Sara Welch’s recipe has you marinating them for at least an hour, and that time in the fridge is doing serious work because when they hit the grill at twenty minutes, they come out with this caramelized, slightly sweet, deeply savory crust that makes everyone at the table go quiet.

Five stars, 27 reviews, and Kathleen and Heather both said these are a regular weeknight staple, which tells you everything about how reliably good they are.

And if you want chicken thighs with zero grill time involved, the crockpot chicken thigh recipes list has a whole separate world of options for slower days.

But for the cookout, this marinade on the grill is what you want.

Greek Chicken Kabobs with a Lemon Oregano Marinade That Make Your Whole Backyard Smell Like a Vacation

Greek chicken kabobs on skewers with red bell pepper and red onion, grilled golden
Image via Downshiftology

The moment the marinade hits the grill, you’re going to close your eyes for a second, that’s just how it goes.

Lisa built this around olive oil, red wine vinegar, fresh lemon juice, dijon mustard, garlic, and dried oregano as the marinade, and then you thread chicken breast chunks with red bell pepper and other vegetables onto skewers and grill for about twenty-five minutes.

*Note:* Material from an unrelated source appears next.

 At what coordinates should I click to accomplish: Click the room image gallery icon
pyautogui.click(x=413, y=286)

13 ingredients, 15 minutes total, 5 stars across 43 reviews.

Karen and Vicky both said they make this constantly, and Jillian called it one of her absolute favorites, which is the kind of endorsement that doesn’t come from a mediocre kabob.

Serve it over rice, with warm pita, or just straight off the skewer standing at the grill because you can’t wait.

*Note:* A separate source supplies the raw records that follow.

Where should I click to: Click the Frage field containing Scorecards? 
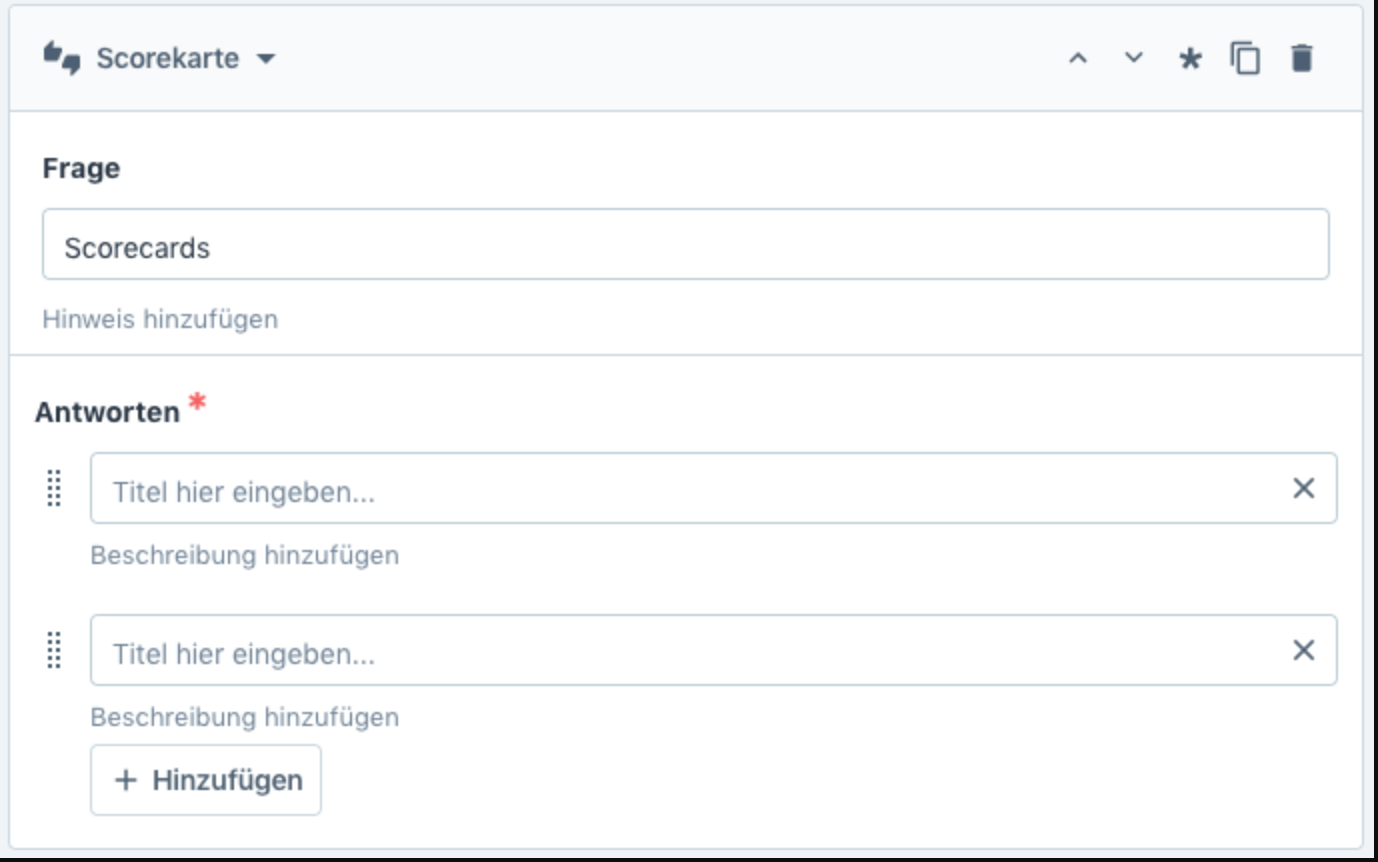click(685, 245)
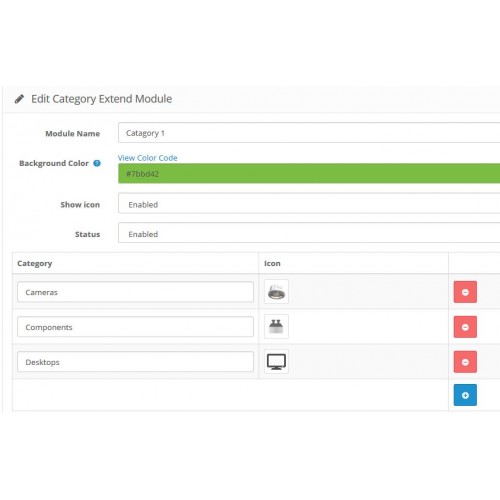Viewport: 500px width, 500px height.
Task: Change the Components icon thumbnail
Action: [x=276, y=327]
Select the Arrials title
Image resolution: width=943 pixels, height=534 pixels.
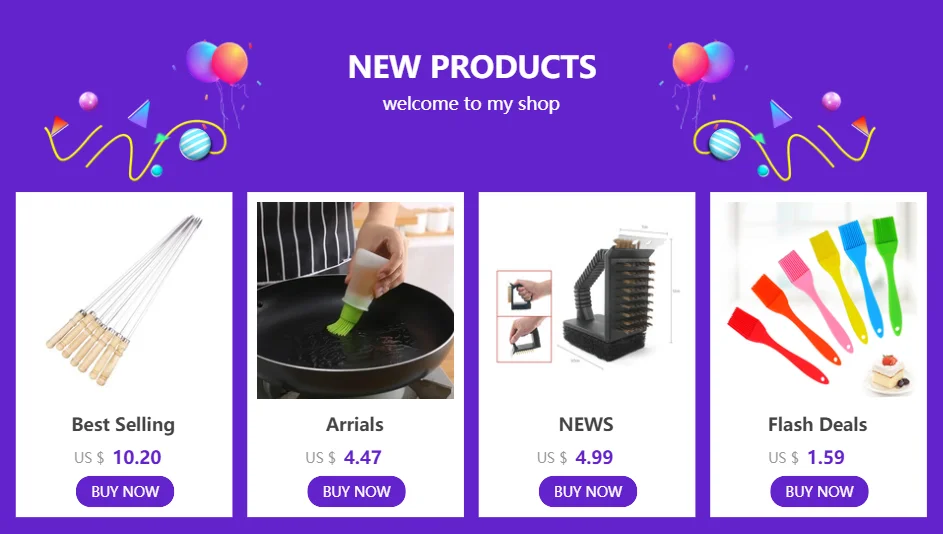pos(355,425)
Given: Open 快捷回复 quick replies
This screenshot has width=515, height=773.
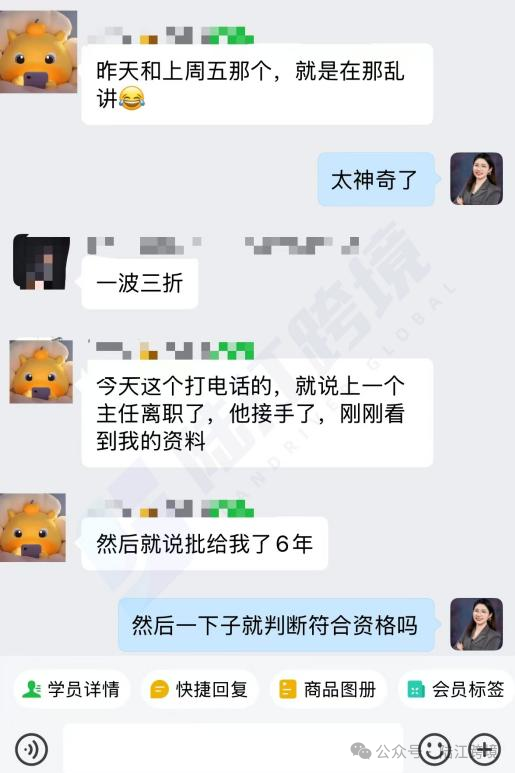Looking at the screenshot, I should (x=200, y=689).
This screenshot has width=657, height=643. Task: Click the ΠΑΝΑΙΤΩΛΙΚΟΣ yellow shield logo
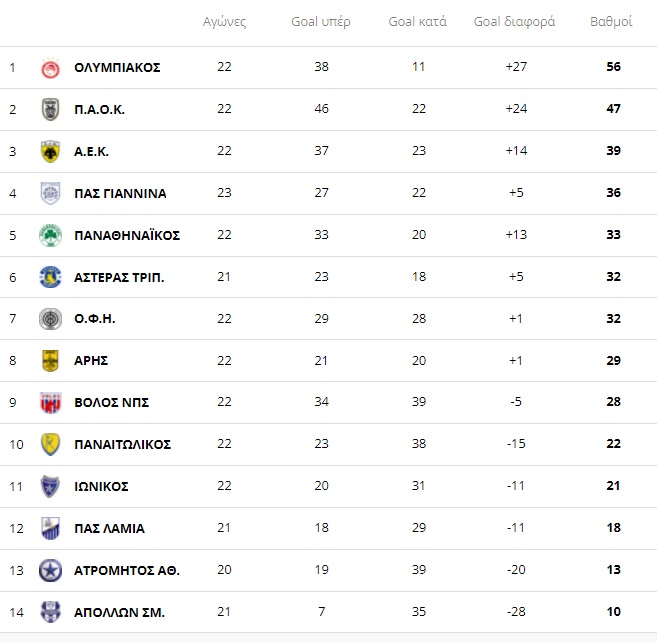[x=50, y=444]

All three are reasonable choices.

Mexican Street Corn Pasta Salad You’ll Be Scooping Straight From the Serving Bowl Before It Even Gets to the Table

Mexican street corn pasta salad with farfalle, cotija cheese, cilantro and lime crema dressing
Image via Evolving Table

Elote off the cob, tossed through farfalle pasta, dressed in mayo and Mexican crema with lime juice, garlic, paprika, and a hit of cayenne, then topped with cotija.

London put 17 ingredients into this thing, and somehow it still comes together in 30 minutes and it has no business hitting this hard at a cookout.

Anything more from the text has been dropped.